Anyway, it may be helpful to say something more about what aspect of quantum computation (or perhaps quantum information) allows for the containment of PSPACE in QIP(3) to be proved. Known proofs of this containment do not follow from the verifier's ability to compute functions that happen to be quantum polynomial-time computable. A more accurate explanation is that the proofs make use of the specific ways that a prover can manipulate entangled quantum states it shares with the verifier. If the prover were not able to manipulate quantum information, or if it could somehow magically manipulate shared entangled states in a stronger way than quantum information theory allows, the proofs would not work.

So, in my view the containment of PSPACE in QIP(3) says nothing about the relationship between AM and PSPACE.


The answers of John Watrous and Andy Drucker are excellent for understanding some of the issues involved.

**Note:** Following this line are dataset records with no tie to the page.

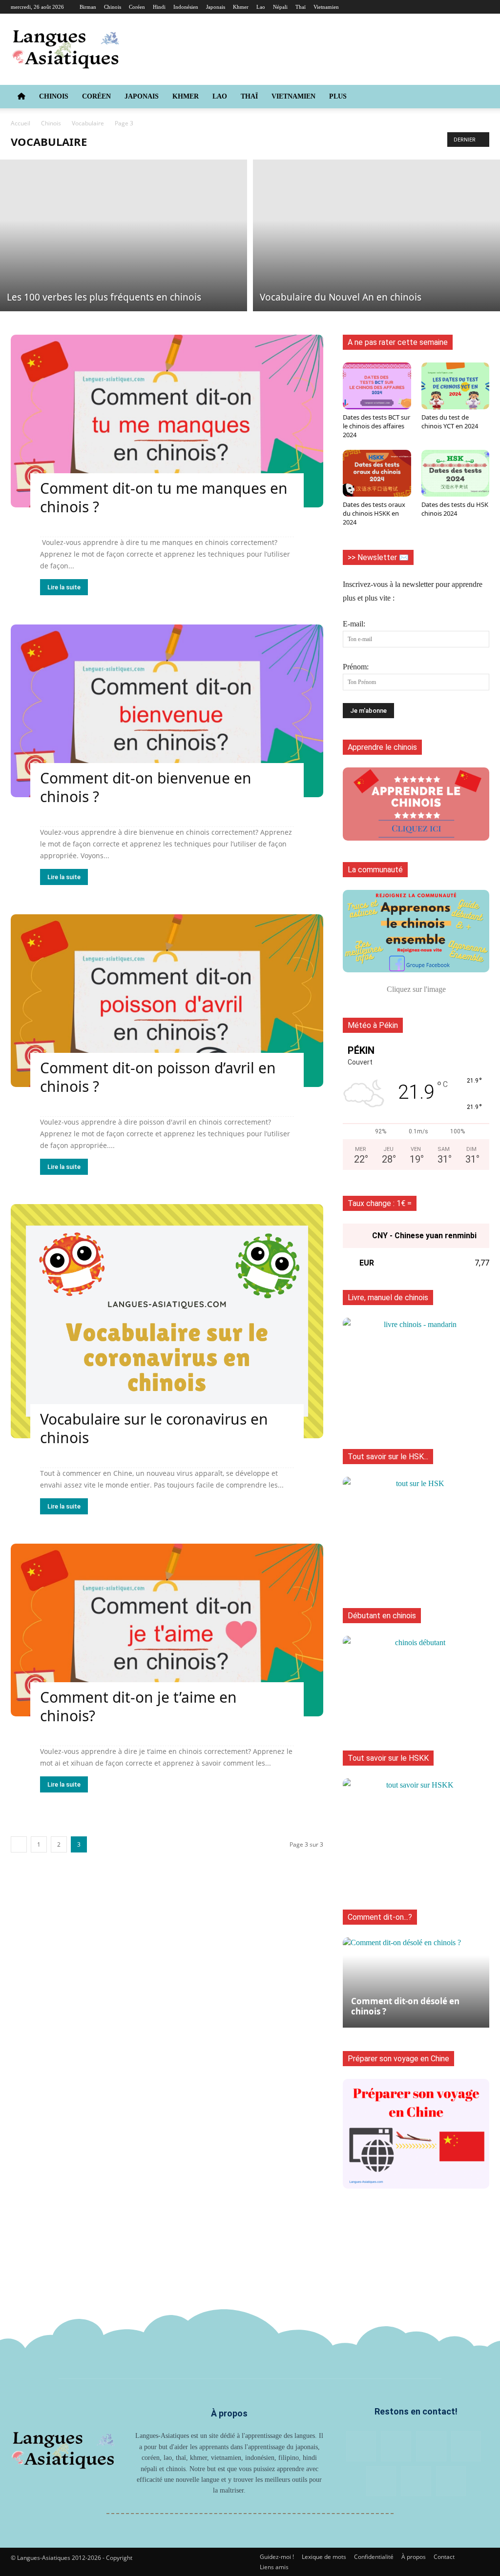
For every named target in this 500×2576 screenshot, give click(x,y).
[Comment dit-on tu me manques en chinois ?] (167, 421)
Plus (338, 96)
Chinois (112, 7)
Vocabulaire (88, 123)
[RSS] (433, 7)
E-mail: (354, 624)
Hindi (159, 7)
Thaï (300, 7)
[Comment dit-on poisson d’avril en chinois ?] (167, 1000)
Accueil (20, 123)
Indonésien (185, 7)
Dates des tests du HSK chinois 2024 (454, 509)
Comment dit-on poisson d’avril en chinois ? (158, 1077)
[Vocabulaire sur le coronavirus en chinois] (167, 1321)
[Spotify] (465, 7)
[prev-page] (19, 1844)
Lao (260, 7)
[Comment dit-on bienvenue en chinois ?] (167, 710)
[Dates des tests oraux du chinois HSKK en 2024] (377, 473)
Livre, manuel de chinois (388, 1297)
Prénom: (356, 667)
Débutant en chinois (382, 1615)
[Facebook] (385, 7)
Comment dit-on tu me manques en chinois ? (164, 497)
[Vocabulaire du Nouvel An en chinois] (376, 235)
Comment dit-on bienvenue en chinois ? (145, 787)
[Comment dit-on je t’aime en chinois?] (167, 1630)
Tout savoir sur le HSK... (388, 1456)
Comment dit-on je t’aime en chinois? (138, 1706)
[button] (477, 97)
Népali (280, 7)
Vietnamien (326, 7)
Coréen (137, 7)
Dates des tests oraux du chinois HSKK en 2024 (374, 513)
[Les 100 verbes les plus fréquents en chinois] (123, 235)
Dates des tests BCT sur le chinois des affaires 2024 (376, 426)
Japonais (215, 7)
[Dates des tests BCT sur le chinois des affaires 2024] (377, 385)
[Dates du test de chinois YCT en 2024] (455, 385)
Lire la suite (64, 587)
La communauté (375, 869)
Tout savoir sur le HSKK (388, 1758)
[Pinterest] (417, 7)
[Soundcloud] (449, 7)
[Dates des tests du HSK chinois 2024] (455, 473)
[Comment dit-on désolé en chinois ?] (416, 1982)
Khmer (241, 7)
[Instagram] (401, 7)
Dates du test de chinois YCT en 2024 (449, 421)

I'll just add to Andy's answer that, not only is no such implication known, but showing such an implication requires non-relativizing techniques (of which essentially only one--arithmetization--is known). Lance Fortnow and John Rogers [1] constructed an oracle where $P = BQP$ but $PH$ is infinite (and in particular that means $PSPACE \supseteq PH \supset\neq AM$ in such a world).

We know that $IP = PSPACE$ doesn't relativize, but it does algebrize. I do not know if the Fortnow--Rogers result shows (or can be extended to show) that such an implication would require non-algebrizing techniques.

[1] L. Fortnow and J. Rogers. Complexity limitations on quantum computation. Journal of Computer and System Sciences, 59(2):240-252, 1999. Special issue for selected papers from the 13th IEEE Conference on Computational Complexity. Also available here.


The other answers are excellent, and this is not meant to replace or contradict any of them, merely to offer some intuition for why P=BQP does not necessarily imply equality between quantum and classical interactive proof systems (for fixed rounds etc.). We do now, however, know that QIP=IP thanks to the work of Jain, Ji, Upadhyay and Watrous, so I am certainly not trying to claim that such equalities never happen.

If we only assume that P=BQP then we learn something only about the which decision problems can be answered by the quantum and classical models. It is not the same as implying that the models are actually the same. The main difference is that quantum computers can process states in superposition, which means that their input and output need not be restricted to classical states. This is a very important difference between quantum and classical models, since the quantum input/output makes it possible to query oracles with superpositions of classical states or to communicate quantum states (which may potentially have exponential classical descriptions) between a verifier and prover. Indeed, oracles do exist which separate BQP from P, and quantum communication leads to reduced communications complexity for a number of problems. Thus, the quantum model is strictly more powerful than having a classical computer supplemented with an oracle for BQP: A quantum computer can do everything a classical computer can do, but a classical computer cannot do everything a quantum computer can do.

For this reason, the question of whether P=BQP is not the deciding factor in whether quantum and classical models are equal in situations which make use of communication/oracle queries.